Don't hide sex information from your children - JASL
Blind trust has been cited as a big hindrance to some young people protecting themselves sexually and otherwise, a trend Hannalisa Morgan-Williams believes needs to be reversed.
The targeted Interventions officer for the Kingston Chapter at the Jamaica AIDS Support for Life told The Gleaner that there has been improvement in the number of young people who are educating themselves on safe sex, but others simply don't care.
"Some young people are getting it, and how you put it to them will make a difference. You have those who are educated, and they will use a condom every time they have sex. But there are a few out there who work with trust. So they trust their partner, and no effort is made to make sure," she said during the Safer Sex Week Mass Testing held at the Mandela Park in St Andrew.
She also cautioned parents, caregivers and teachers not to hide information from children but to find age-appropriate and creative ways of being frank.

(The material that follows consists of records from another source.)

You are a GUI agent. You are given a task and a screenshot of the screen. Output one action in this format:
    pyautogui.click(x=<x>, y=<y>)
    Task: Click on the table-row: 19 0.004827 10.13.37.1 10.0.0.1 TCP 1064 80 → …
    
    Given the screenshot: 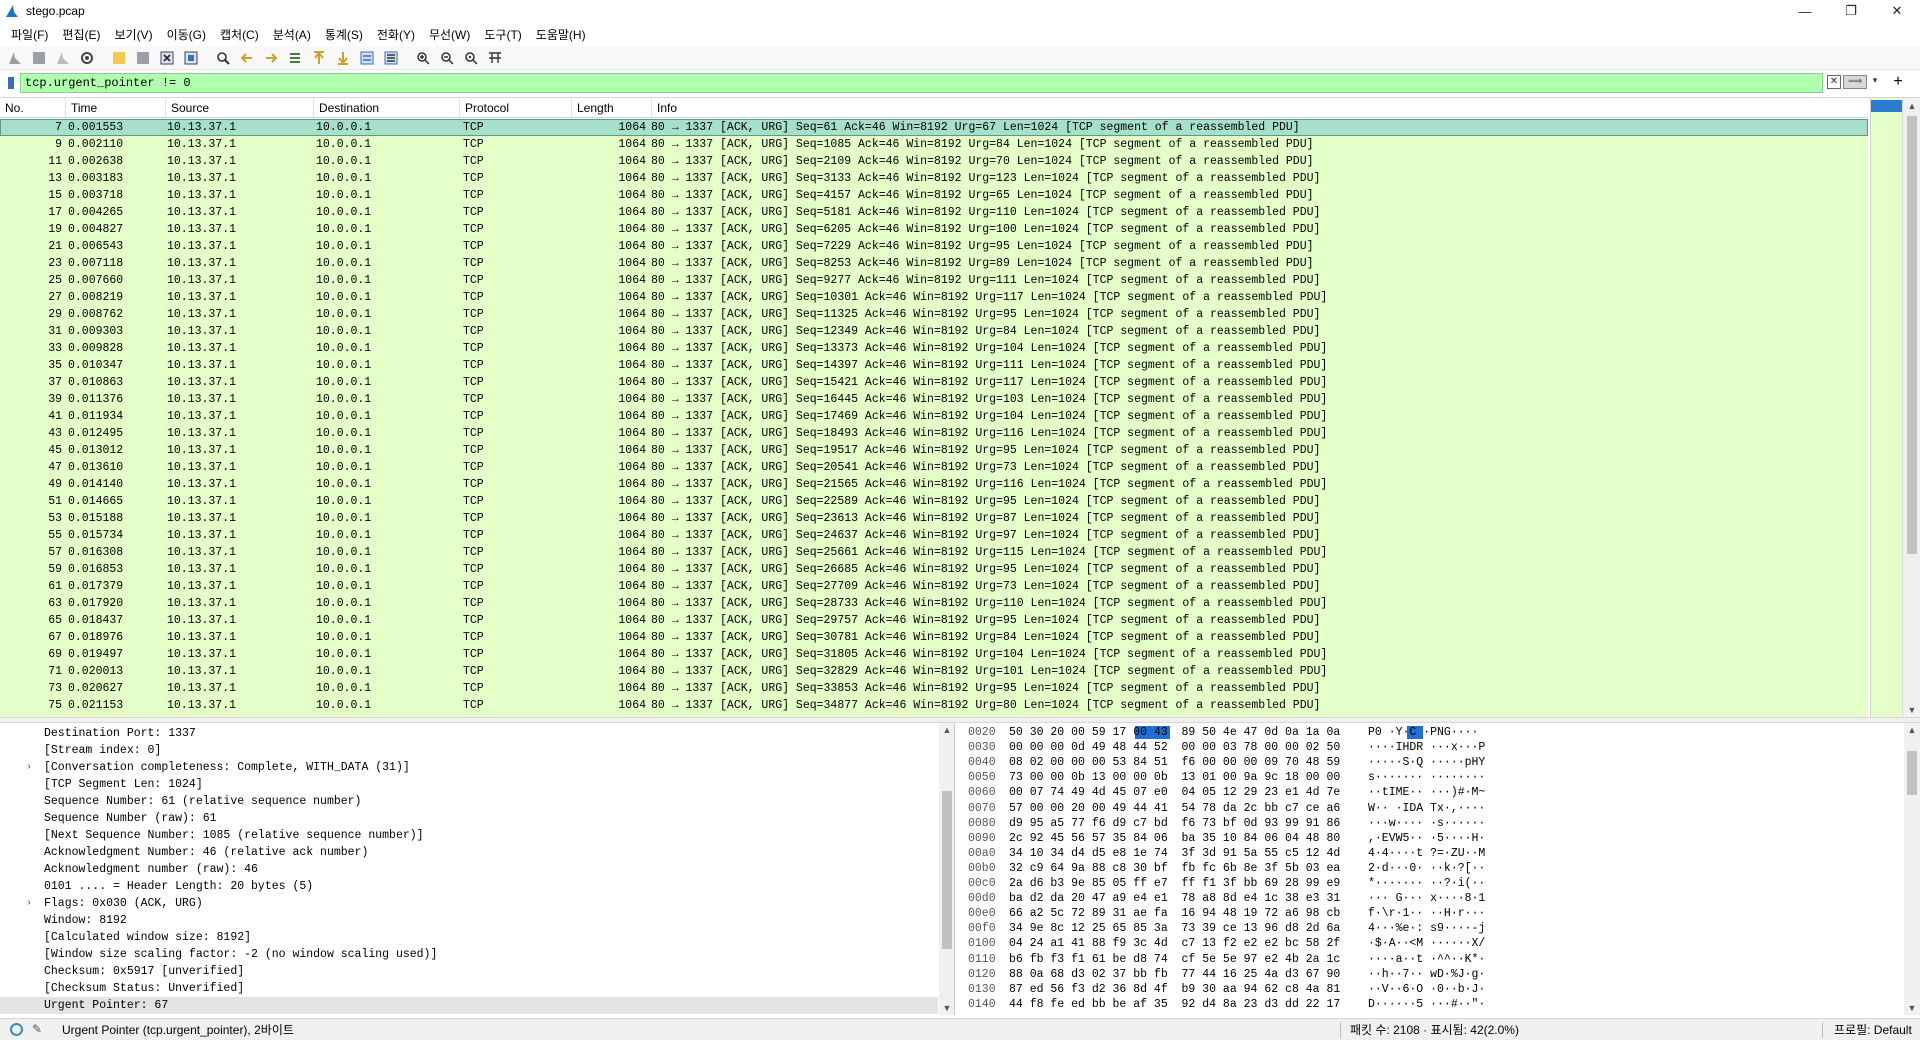 What is the action you would take?
    pyautogui.click(x=934, y=230)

"I've been to junior-high schools, and sometimes, the teachers don't want us to talk about sex. They would want us to talk about the infections but avoid sexual conversations. After my talks, however, I usually give them the opportunity to ask any questions that they want to ask, and every question they ask is sexually related. It doesn't make sense we hide it," Morgan-Williams declared.
"I went to a school and a young man who was in grade four or three said, 'Miss, my father sey I must have nuff gal, and if I don't have a condom, use bag juice bag'. These are the realities our children face."